In recent years, the United States has imposed punishing sanctions on Iran’s financial sector. Last month, the Treasury Department announced new measures intended to hamper Iran’s ability to raise and move funds internationally. Several Western allies have followed suit in an attempt to tighten the noose around the Islamic republic and curb its ability to achieve nuclearization. Yet a close analysis of Treasury’s action demonstrates that the new sanctions regime is far weaker than existing laws and falls short of the moves members of Congress are demanding. What is needed is not new measures, but better implementation of existing statues.
Despite four rounds of sanctions by the United Nations and a concerted effort by many Western allies, a large number of banks around the world continue to do business with Iranian financial institutions that are complicit in supporting terrorist groups and spreading nuclear weapons. The Central Bank of Iran (CBI), for example, still has unfettered access to the international financial sector even though it has been accused of helping fund Iran’s nuclear weapons program, facilitating money transfers to terrorist organizations and proliferating weapons of mass destruction.
On Nov. 21, the Obama administration implemented Section 311 of the PATRIOT Act, blacklisting Iran and all of its financial institutions. Section 311 empowers the government to designate a foreign jurisdiction or institution, a class of foreign transactions, or a foreign account if there are reasonable grounds to conclude that they are of “primary money laundering concern.” To date, the U.S. government has used this provision to designate 17 jurisdictions and banks.
Yet most lawmakers and policymakers seem unaware that the U.S. Treasury has already blacklisted all of Iran’s financial institutions under similar authorities. Treasury’s Financial Crimes Enforcement Network (FinCEN) effectively took this action in March 2008 when it issued a banking advisory that fingered all Iranian banks and their branches abroad for the “money laundering threat involving illicit Iranian activity.”
According to government insiders, one reason Treasury implemented Section 311 was its past success against North Korea. In September 2005, Macau-based Banco Delta Asia was designated under this section for helping North Korean officials collect surreptitious multimillion-dollar cash deposits and for distributing counterfeit U.S. currency, among other offenses. Since then, North Korea has not found a replacement international banker. But another reason for Treasury’s implementation of Section 311 was to stave off congressional calls for stricter enforcement of existing authorities because, in Treasury’s view, such enforcement might harm the U.S. economy.
In fact, the Comprehensive Iran Sanctions Accountability and Divestment Act (CISADA), which was signed into law in July 2010, is much stronger than Section 311. CISADA specifies that all international banks must choose between the American and the Iranian financial markets. Under the act, banks that do business with sanctioned Iranian institutions face serious punishment: The Justice Department can close down any branches they maintain on American soil or force a sale of all their U.S. assets. Congress has called on Treasury to fully implement CISADA, and some members also have asked the administration to officially designate Iran’s CBI for its involvement in terrorism and proliferating weapons of mass destruction. In recent weeks, Treasury has made a less-than-compelling case that if CISADA is fully implemented or the CBI is designated, international financial institutions will pull their assets from the United States.

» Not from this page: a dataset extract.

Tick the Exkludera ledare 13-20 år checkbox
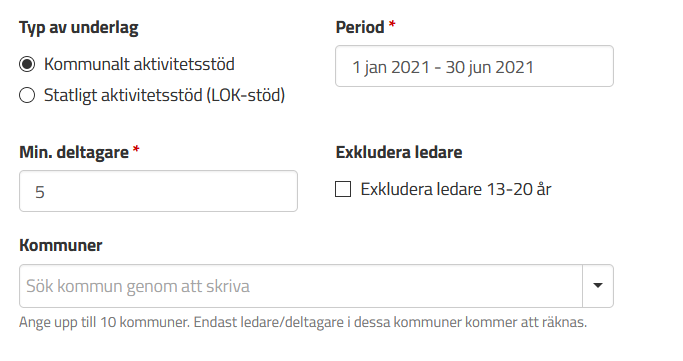Image resolution: width=683 pixels, height=361 pixels. [x=343, y=189]
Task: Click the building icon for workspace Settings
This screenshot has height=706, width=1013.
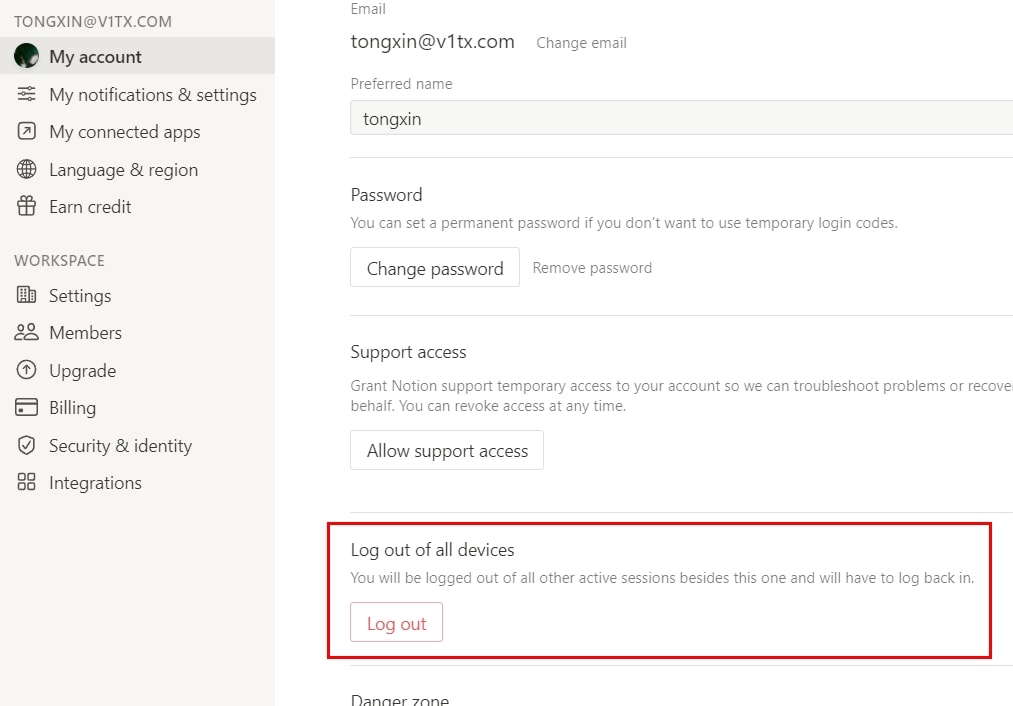Action: point(27,295)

The financial industry will quickly discover that under Section 311, it is not required to do too much. Treasury “does not expect the burden associated with these requirements to be significant.” Domestic financial institutions will simply need to inform any banks to which they provide financial services that U.S. financial institutions are prohibited from doing business with Iran. However, as long as a foreign bank has a firewall policy in place that ensures that U.S. banks are not tainted with Iranian activity, the foreign bank is in the clear. Foreign banks can continue to do business with Iran with impunity; they will not be designated by the U.S. Treasury as institutions doing business with a blacklisted bank.
The announcement concerning Section 311 has had some positive effects and spurred selected international action. The United Kingdom declared it was cutting all ties with Iranian banks; Canada is banning exports for the petrochemical, oil and gas industries; and France is calling for unprecedented sanctions, including freezing the assets of Iran’s central bank and suspending the purchase of Iranian oil.

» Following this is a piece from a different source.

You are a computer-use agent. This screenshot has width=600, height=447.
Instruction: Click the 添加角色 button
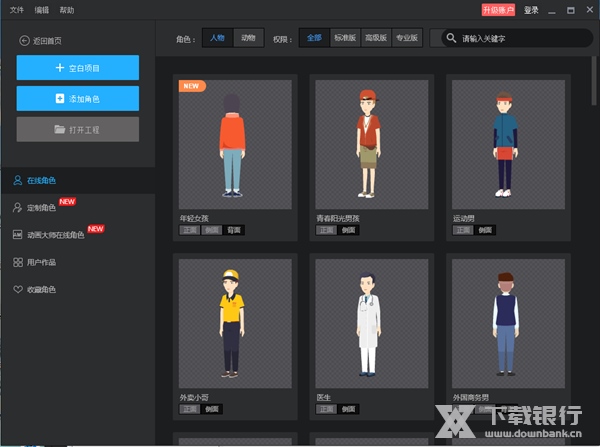pyautogui.click(x=78, y=98)
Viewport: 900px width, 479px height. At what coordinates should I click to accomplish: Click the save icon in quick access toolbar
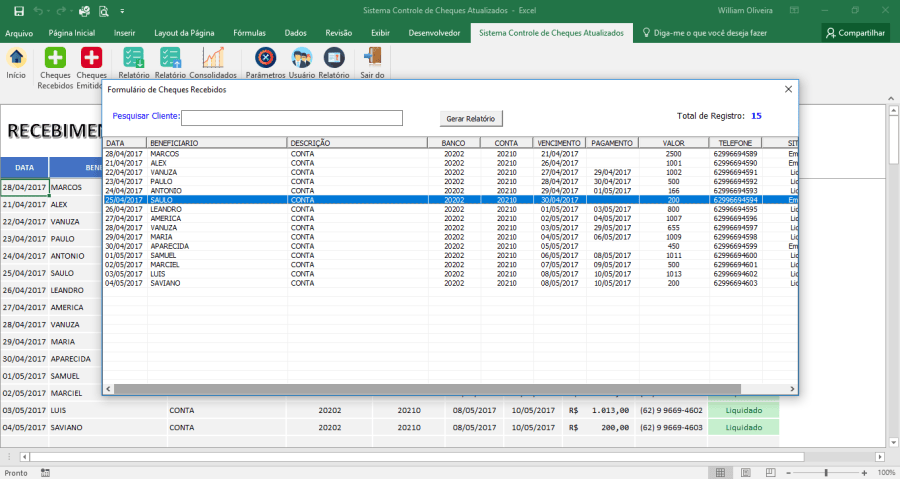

Rather than enacting a new measure unlikely to have a significant impact on Iran, the Obama administration should fully implement CISADA as quickly as possible. At a minimum, Treasury should start by designating some of the biggest offenders, companies and banks that are doing business with blacklisted Iranian banks or on behalf of those banks. This would likely cause many of them to cut their ties.
Exerting real economic pressure on Iran’s banking sector is one of the few tools at the West’s disposal, short of the military option. Implementing CISADA rather than Section 311 should be the focus of Congress and the administration. Passing measures that are weaker than existing laws is not only counterproductive but will be ineffective in hampering Iran’s march toward nuclearization.
Avi Jorisch, a former Treasury Department official, is a fellow at the American Foreign Policy Council.